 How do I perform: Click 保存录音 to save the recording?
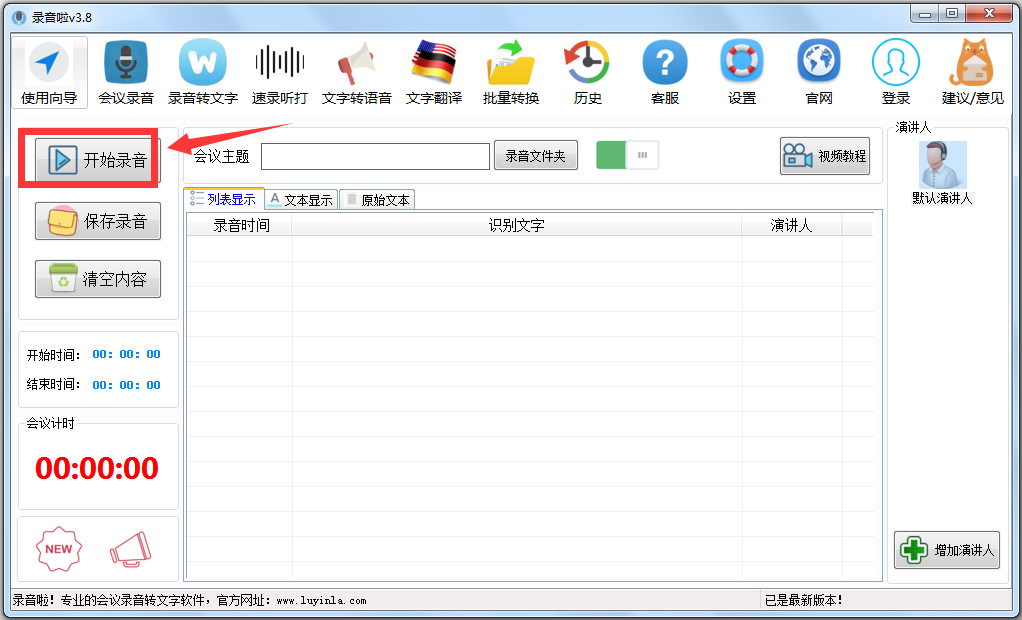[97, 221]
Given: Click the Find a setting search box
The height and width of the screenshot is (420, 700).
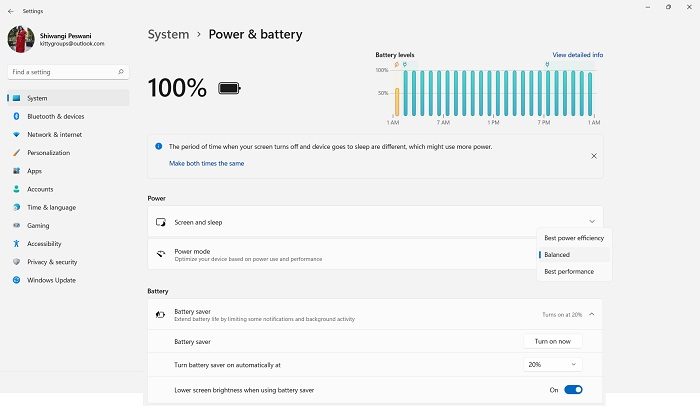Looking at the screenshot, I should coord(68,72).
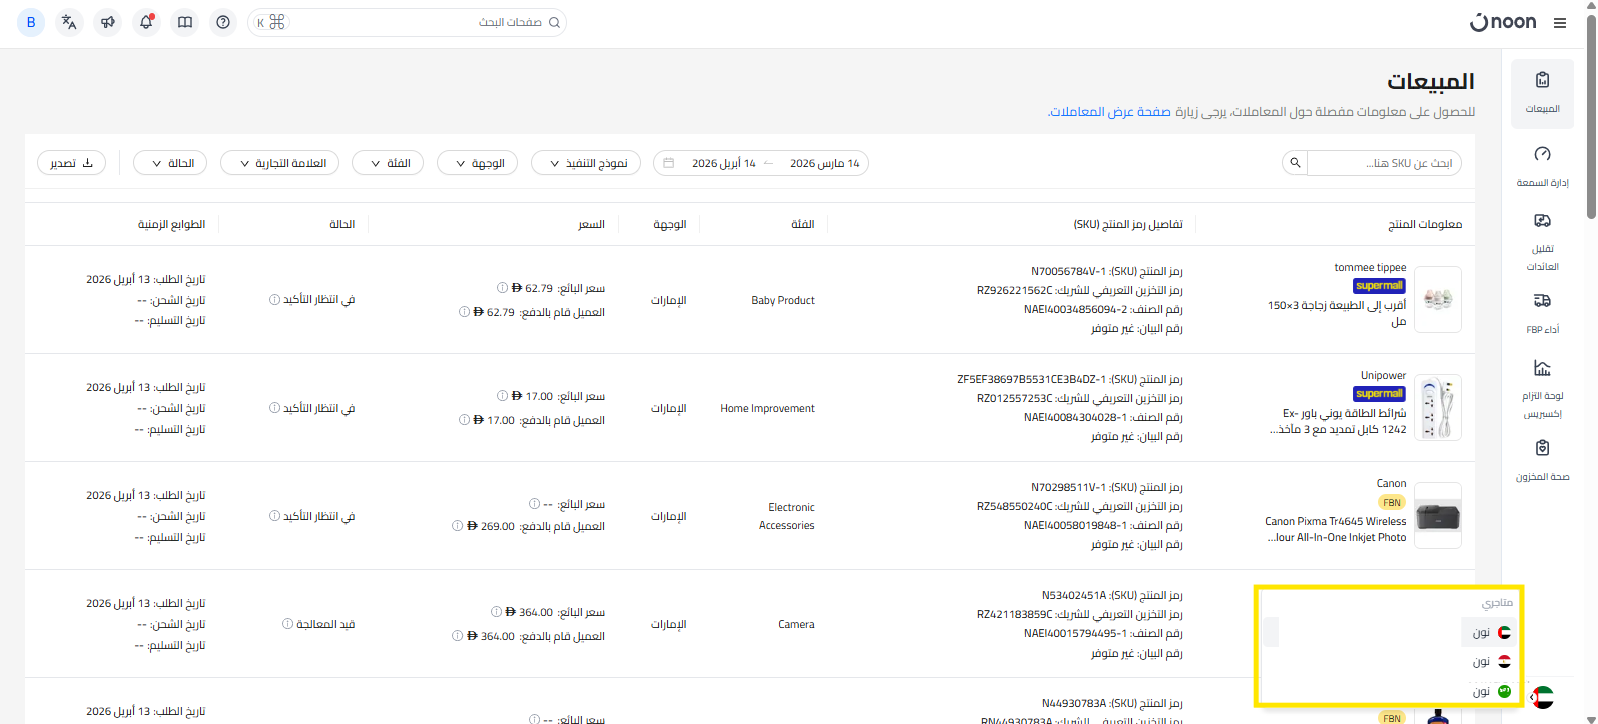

----

▸ **TASK GOAL**
When you reach the line containing "The height and" in the records above, write out that line and every line after it through the end, exactly, but omit the pictures.

▸ **RESULT FOR THIS EXERCISE**
The height and width of the screenshot is (420, 700).
Looking at the screenshot, I should coord(68,72).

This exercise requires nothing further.